:: Exercise brief ::
Exact copies of all the lines below are required.

*** Opening Dataset ***

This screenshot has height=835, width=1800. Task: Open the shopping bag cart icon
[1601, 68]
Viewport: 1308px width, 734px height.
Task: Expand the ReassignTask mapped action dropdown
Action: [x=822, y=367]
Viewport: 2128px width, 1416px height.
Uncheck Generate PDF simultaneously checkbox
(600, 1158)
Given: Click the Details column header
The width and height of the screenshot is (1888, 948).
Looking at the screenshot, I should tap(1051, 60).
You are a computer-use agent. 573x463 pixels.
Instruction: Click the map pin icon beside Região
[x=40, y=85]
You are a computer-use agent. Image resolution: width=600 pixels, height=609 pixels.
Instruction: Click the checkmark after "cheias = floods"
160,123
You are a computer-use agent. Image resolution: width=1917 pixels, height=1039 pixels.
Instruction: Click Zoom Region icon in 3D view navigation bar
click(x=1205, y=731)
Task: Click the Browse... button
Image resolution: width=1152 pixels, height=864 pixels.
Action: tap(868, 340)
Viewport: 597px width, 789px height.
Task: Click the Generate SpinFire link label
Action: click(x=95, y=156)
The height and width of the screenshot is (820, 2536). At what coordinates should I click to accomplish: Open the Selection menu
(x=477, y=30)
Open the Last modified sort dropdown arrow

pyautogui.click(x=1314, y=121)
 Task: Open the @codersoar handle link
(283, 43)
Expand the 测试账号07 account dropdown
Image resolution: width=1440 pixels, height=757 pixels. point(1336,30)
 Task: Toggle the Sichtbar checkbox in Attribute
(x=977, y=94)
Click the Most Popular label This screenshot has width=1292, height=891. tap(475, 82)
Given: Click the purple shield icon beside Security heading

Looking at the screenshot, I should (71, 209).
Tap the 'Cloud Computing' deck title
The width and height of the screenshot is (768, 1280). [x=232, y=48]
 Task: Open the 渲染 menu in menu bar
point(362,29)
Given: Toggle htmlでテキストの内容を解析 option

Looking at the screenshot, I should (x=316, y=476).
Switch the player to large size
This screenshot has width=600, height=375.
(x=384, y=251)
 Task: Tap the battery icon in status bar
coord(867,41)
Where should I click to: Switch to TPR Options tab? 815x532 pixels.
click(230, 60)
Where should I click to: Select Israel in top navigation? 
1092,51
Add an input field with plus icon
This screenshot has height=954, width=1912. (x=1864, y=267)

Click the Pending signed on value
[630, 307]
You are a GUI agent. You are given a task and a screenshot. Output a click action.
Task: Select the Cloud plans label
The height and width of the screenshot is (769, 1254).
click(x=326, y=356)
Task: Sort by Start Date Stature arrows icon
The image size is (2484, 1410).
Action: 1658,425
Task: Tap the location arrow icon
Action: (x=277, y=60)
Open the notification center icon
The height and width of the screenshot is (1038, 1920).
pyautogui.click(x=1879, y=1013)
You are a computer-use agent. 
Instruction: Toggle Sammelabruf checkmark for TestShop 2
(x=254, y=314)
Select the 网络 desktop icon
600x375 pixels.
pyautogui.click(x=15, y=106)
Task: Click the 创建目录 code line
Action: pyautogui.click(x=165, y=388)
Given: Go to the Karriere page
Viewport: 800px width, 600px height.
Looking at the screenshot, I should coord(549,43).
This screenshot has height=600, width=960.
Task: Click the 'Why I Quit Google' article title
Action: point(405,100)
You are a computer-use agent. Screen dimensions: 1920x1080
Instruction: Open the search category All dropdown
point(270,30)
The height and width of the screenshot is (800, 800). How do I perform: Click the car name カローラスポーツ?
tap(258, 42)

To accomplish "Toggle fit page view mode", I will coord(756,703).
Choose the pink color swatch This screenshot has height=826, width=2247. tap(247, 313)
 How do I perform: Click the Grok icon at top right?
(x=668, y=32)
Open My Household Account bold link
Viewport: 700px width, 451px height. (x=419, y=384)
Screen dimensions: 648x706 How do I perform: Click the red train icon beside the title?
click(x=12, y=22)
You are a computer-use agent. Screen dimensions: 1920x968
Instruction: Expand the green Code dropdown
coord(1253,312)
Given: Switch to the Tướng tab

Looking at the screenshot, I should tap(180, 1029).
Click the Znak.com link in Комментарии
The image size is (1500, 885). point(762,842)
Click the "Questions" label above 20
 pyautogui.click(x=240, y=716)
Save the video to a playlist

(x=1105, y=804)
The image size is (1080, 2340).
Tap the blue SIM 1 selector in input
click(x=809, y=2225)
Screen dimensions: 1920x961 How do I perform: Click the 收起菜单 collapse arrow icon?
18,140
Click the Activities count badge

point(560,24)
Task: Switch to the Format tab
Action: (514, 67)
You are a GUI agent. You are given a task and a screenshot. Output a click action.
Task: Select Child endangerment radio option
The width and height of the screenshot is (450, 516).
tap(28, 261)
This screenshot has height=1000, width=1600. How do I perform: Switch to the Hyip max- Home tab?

*** Closing Dataset ***

:: Completed task ::
This screenshot has height=835, width=1800. Task: Open the shopping bag cart icon
[1601, 68]
Viewport: 1308px width, 734px height.
Task: Expand the ReassignTask mapped action dropdown
Action: [x=822, y=367]
Viewport: 2128px width, 1416px height.
Uncheck Generate PDF simultaneously checkbox
(600, 1158)
Given: Click the Details column header
The width and height of the screenshot is (1888, 948).
Looking at the screenshot, I should tap(1051, 60).
You are a computer-use agent. 573x463 pixels.
Instruction: Click the map pin icon beside Região
[x=40, y=85]
You are a computer-use agent. Image resolution: width=600 pixels, height=609 pixels.
Instruction: Click the checkmark after "cheias = floods"
160,123
You are a computer-use agent. Image resolution: width=1917 pixels, height=1039 pixels.
Instruction: Click Zoom Region icon in 3D view navigation bar
click(x=1205, y=731)
Task: Click the Browse... button
Image resolution: width=1152 pixels, height=864 pixels.
Action: tap(868, 340)
Viewport: 597px width, 789px height.
Task: Click the Generate SpinFire link label
Action: click(x=95, y=156)
The height and width of the screenshot is (820, 2536). At what coordinates should I click to accomplish: Open the Selection menu
(x=477, y=30)
Open the Last modified sort dropdown arrow

pyautogui.click(x=1314, y=121)
 Task: Open the @codersoar handle link
(283, 43)
Expand the 测试账号07 account dropdown
Image resolution: width=1440 pixels, height=757 pixels. point(1336,30)
 Task: Toggle the Sichtbar checkbox in Attribute
(x=977, y=94)
Click the Most Popular label This screenshot has width=1292, height=891. tap(475, 82)
Given: Click the purple shield icon beside Security heading

Looking at the screenshot, I should (71, 209).
Tap the 'Cloud Computing' deck title
The width and height of the screenshot is (768, 1280). [x=232, y=48]
 Task: Open the 渲染 menu in menu bar
point(362,29)
Given: Toggle htmlでテキストの内容を解析 option

Looking at the screenshot, I should (x=316, y=476).
Switch the player to large size
This screenshot has width=600, height=375.
(x=384, y=251)
 Task: Tap the battery icon in status bar
coord(867,41)
Where should I click to: Switch to TPR Options tab? 815x532 pixels.
click(230, 60)
Where should I click to: Select Israel in top navigation? 
1092,51
Add an input field with plus icon
This screenshot has height=954, width=1912. (x=1864, y=267)

Click the Pending signed on value
[630, 307]
You are a GUI agent. You are given a task and a screenshot. Output a click action.
Task: Select the Cloud plans label
The height and width of the screenshot is (769, 1254).
click(x=326, y=356)
Task: Sort by Start Date Stature arrows icon
The image size is (2484, 1410).
Action: 1658,425
Task: Tap the location arrow icon
Action: (x=277, y=60)
Open the notification center icon
The height and width of the screenshot is (1038, 1920).
pyautogui.click(x=1879, y=1013)
You are a computer-use agent. 
Instruction: Toggle Sammelabruf checkmark for TestShop 2
(x=254, y=314)
Select the 网络 desktop icon
600x375 pixels.
pyautogui.click(x=15, y=106)
Task: Click the 创建目录 code line
Action: pyautogui.click(x=165, y=388)
Given: Go to the Karriere page
Viewport: 800px width, 600px height.
Looking at the screenshot, I should coord(549,43).
This screenshot has height=600, width=960.
Task: Click the 'Why I Quit Google' article title
Action: point(405,100)
You are a computer-use agent. Screen dimensions: 1920x1080
Instruction: Open the search category All dropdown
point(270,30)
The height and width of the screenshot is (800, 800). How do I perform: Click the car name カローラスポーツ?
tap(258, 42)

To accomplish "Toggle fit page view mode", I will coord(756,703).
Choose the pink color swatch This screenshot has height=826, width=2247. tap(247, 313)
 How do I perform: Click the Grok icon at top right?
(x=668, y=32)
Open My Household Account bold link
Viewport: 700px width, 451px height. (x=419, y=384)
Screen dimensions: 648x706 How do I perform: Click the red train icon beside the title?
click(x=12, y=22)
You are a computer-use agent. Screen dimensions: 1920x968
Instruction: Expand the green Code dropdown
coord(1253,312)
Given: Switch to the Tướng tab

Looking at the screenshot, I should tap(180, 1029).
Click the Znak.com link in Комментарии
The image size is (1500, 885). point(762,842)
Click the "Questions" label above 20
 pyautogui.click(x=240, y=716)
Save the video to a playlist

(x=1105, y=804)
The image size is (1080, 2340).
Tap the blue SIM 1 selector in input
click(x=809, y=2225)
Screen dimensions: 1920x961 How do I perform: Click the 收起菜单 collapse arrow icon?
18,140
Click the Activities count badge

point(560,24)
Task: Switch to the Format tab
Action: (514, 67)
You are a GUI agent. You are given a task and a screenshot. Output a click action.
Task: Select Child endangerment radio option
The width and height of the screenshot is (450, 516).
tap(28, 261)
This screenshot has height=1000, width=1600. How do I perform: Switch to the Hyip max- Home tab?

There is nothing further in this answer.